Please email the Hayward City Council at list-mayor-council@hayward-ca.gov and urge them to support this project. You can use our email templates or draft your own using the Public Comment Worksheet by Bike East Bay.
¡El proyecto de Calle Completa de Ruus Road está en riesgo, y necesitamos su ayuda para salvarlo!
Por favor, envíe un correo electrónico al Concejo Municipal de Hayward a list-mayor-council@hayward-ca.gov para instarles a que apoyen este proyecto. Puede usar nuestras plantillas de correo electrónico o redactar el suyo propio usando la Hoja de Trabajo para Comentarios Públicos de Bike East Bay.
The heart of the problem today is the intersection at Ruus Road and Industrial Parkway. It’s a chaotic and dangerous free-for-all that fails everyone. As a driver, you’re forced to make a risky, unprotected left turn, inching across multiple lanes of high-speed traffic. For anyone walking or biking, the crossing is terrifyingly long, leaving you exposed and vulnerable. The intersection’s excessively wide design acts as a funnel, channeling high-speed traffic from an industrial zone directly into a residential neighborhood, right past a preschool, churches, and community centers.
The Ruus Road Complete Streets project is a comprehensive, data-driven solution. This isn't just about bike lanes; it's a complete safety overhaul that benefits everyone:
For Drivers: It finally fixes the intersection with protected left-turn signals and uses speed humps to calm the dangerously fast traffic coming from Industrial Parkway.
For Residents: It improves visibility for people living on the east side, making it safer to pull out of their driveways.
For Pedestrians: It adds new, high-visibility crosswalks with flashing beacons at key locations like the Peixoto Center preschool and Ruus Lane, making it safer for kids and seniors to cross.
For Cyclists: It replaces the dangerous 'door-zone' bike lanes with a protected two-way bikeway, creating a safe path for all ages that connects directly to the Ward Creek Trail and the Peixoto Center preschool. It also provides a safer route to multiple community centers and Tennyson Park, especially for the many kids and families now biking to the new Pump Track.

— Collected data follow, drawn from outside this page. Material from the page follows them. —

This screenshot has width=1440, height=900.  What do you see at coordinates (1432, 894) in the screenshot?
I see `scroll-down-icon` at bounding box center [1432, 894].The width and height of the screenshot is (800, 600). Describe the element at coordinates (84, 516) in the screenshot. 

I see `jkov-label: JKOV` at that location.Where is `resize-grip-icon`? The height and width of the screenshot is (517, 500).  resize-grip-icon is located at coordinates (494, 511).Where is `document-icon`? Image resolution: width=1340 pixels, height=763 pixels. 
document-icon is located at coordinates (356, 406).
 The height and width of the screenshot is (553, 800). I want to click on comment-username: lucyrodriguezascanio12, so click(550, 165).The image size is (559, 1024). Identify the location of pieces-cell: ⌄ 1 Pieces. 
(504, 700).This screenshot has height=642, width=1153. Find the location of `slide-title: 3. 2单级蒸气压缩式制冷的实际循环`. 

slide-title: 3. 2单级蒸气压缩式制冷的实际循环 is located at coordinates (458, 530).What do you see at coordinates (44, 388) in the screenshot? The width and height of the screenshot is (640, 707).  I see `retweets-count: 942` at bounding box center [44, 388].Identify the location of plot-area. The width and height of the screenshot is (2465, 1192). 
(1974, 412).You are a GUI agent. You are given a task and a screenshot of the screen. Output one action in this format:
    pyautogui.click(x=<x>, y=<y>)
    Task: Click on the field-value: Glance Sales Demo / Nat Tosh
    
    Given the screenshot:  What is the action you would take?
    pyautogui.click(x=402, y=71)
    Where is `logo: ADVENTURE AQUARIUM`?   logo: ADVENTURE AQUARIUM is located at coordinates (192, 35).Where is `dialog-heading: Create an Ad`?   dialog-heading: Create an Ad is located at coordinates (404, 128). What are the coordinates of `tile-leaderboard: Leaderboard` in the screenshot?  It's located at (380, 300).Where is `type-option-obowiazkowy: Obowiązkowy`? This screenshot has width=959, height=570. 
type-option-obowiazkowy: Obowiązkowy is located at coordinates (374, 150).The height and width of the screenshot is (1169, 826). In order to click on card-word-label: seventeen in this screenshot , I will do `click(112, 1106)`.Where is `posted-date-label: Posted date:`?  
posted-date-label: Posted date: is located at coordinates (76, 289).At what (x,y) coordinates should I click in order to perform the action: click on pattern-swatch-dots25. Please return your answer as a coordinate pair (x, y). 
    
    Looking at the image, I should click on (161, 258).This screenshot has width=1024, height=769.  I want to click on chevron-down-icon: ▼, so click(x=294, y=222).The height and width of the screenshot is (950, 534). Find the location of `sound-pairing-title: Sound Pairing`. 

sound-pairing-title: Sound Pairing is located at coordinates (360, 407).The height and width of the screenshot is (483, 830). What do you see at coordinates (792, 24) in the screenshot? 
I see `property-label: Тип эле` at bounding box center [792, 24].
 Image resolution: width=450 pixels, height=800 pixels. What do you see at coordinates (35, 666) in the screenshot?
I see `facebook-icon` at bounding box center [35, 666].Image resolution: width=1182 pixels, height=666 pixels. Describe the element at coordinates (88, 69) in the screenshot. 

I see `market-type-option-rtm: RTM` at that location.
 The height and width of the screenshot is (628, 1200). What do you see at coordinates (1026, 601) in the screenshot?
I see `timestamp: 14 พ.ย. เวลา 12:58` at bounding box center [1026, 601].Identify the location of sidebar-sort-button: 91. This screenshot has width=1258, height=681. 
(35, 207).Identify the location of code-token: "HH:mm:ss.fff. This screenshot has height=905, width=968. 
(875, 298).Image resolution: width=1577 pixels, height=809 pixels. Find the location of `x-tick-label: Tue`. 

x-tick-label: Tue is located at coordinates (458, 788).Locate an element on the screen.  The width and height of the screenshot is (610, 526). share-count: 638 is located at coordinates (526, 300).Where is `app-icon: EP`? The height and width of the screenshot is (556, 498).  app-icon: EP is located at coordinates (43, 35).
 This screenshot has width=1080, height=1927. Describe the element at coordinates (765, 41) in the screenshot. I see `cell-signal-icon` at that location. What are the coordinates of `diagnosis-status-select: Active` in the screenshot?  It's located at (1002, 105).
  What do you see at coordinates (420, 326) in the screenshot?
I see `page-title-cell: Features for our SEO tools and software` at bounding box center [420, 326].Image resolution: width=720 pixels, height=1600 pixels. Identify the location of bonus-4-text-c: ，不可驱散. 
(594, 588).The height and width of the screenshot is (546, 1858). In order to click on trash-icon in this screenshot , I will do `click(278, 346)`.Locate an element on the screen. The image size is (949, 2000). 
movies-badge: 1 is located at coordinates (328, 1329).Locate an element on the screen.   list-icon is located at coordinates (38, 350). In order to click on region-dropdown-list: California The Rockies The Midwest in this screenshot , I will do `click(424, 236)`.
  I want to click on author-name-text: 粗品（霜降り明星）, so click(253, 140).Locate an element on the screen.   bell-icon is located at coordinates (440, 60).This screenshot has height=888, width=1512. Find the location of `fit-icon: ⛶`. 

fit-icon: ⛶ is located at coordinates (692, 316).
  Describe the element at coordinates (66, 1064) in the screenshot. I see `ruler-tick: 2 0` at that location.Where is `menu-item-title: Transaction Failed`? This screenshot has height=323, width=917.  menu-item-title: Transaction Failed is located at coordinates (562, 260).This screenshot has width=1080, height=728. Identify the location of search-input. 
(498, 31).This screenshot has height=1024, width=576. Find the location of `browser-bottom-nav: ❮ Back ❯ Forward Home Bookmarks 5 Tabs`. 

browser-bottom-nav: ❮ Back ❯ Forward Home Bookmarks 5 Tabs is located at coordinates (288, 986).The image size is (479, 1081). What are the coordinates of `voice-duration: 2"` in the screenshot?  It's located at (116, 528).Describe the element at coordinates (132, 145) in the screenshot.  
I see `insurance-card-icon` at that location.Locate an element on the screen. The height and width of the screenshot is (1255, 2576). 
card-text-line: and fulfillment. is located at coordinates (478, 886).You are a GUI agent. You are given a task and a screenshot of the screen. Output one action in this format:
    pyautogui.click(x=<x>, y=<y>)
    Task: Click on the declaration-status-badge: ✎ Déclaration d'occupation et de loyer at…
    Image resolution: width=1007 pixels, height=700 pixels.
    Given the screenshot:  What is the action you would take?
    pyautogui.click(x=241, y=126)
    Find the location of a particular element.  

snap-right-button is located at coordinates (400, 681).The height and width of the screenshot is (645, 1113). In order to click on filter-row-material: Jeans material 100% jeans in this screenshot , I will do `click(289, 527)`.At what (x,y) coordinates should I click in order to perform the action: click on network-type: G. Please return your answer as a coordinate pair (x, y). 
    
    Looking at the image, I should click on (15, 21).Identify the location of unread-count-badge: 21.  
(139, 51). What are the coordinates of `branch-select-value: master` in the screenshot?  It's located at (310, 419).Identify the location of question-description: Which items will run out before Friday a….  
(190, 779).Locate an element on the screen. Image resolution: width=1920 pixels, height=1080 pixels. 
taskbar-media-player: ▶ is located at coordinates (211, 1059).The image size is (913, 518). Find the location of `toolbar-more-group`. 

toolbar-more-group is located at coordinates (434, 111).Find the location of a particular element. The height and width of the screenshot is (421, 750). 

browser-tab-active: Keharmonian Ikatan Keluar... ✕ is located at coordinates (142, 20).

Safer Route to Multiple Destinations
And yet, this critical safety project is being threatened by the prioritization of saving underutilized on-street parking on the east side, a choice that puts the overall safety benefits for everyone at risk—including the very residents raising concerns about the project.
While it’s right for everyone affected to voice their concerns, the plan shows these impacts have been carefully studied and minimized. The project uses a space-efficient two-way bikeway design, which is what makes it possible to keep all on-street parking on the west side of the street. For the 10 affected homes on the east side, removing parked cars actually improves visibility, making it much safer to pull out of driveways. The city’s own data confirms that evening parking use here is as low as 23%. This shows a thoughtful plan designed to balance the needs of the entire community.
The plan strategically removes parking on only one side of the street, affecting just 10 homes—most of which have large driveways that can fit multiple cars. The city’s own data shows that in the residential area, evening parking usage is as low as 23%.
The Ruus Road Complete Street project is about creating a street that works for everyone, protecting our most vulnerable residents—kids, seniors, people with disabilities—while also making the road safer and less stressful for drivers.
The choice is clear: The overall safety of our community must come first!
If you agree, the most powerful thing you can do is make your voice heard. Please email the Hayward City Council at list-mayor-council@hayward-ca.gov and urge them to support this project. You can use our email templates or draft your own using the Public Comment Worksheet by Bike East Bay.
And in case you’re still wondering why your single email is so critical, let me share a personal story.
Many of you will remember the Hayward Boulevard Traffic Calming project. It was a data-driven plan to make the street safer for everyone, especially students at Cal State East Bay, right after a tragic fatal crash had occurred there. The city spent $150,000 on a study proving the project was needed and that impacts would be minimal. My nephew goes to Stonebrae Middle School, and I’d always dreamed of a safe route to pick him up by bike. That project was our chance.
But the Hayward Blvd project was killed. Despite the data, the tragedy, and the clear need for safety, not enough people spoke up. A project that would have saved lives was stopped by baseless claims. I don’t want that to happen again on Ruus Road, where another child's childhood is negatively impacted and put at risk.
We learned a hard lesson on Hayward Boulevard: facts and studies aren't enough. The only thing that makes a difference is your voice.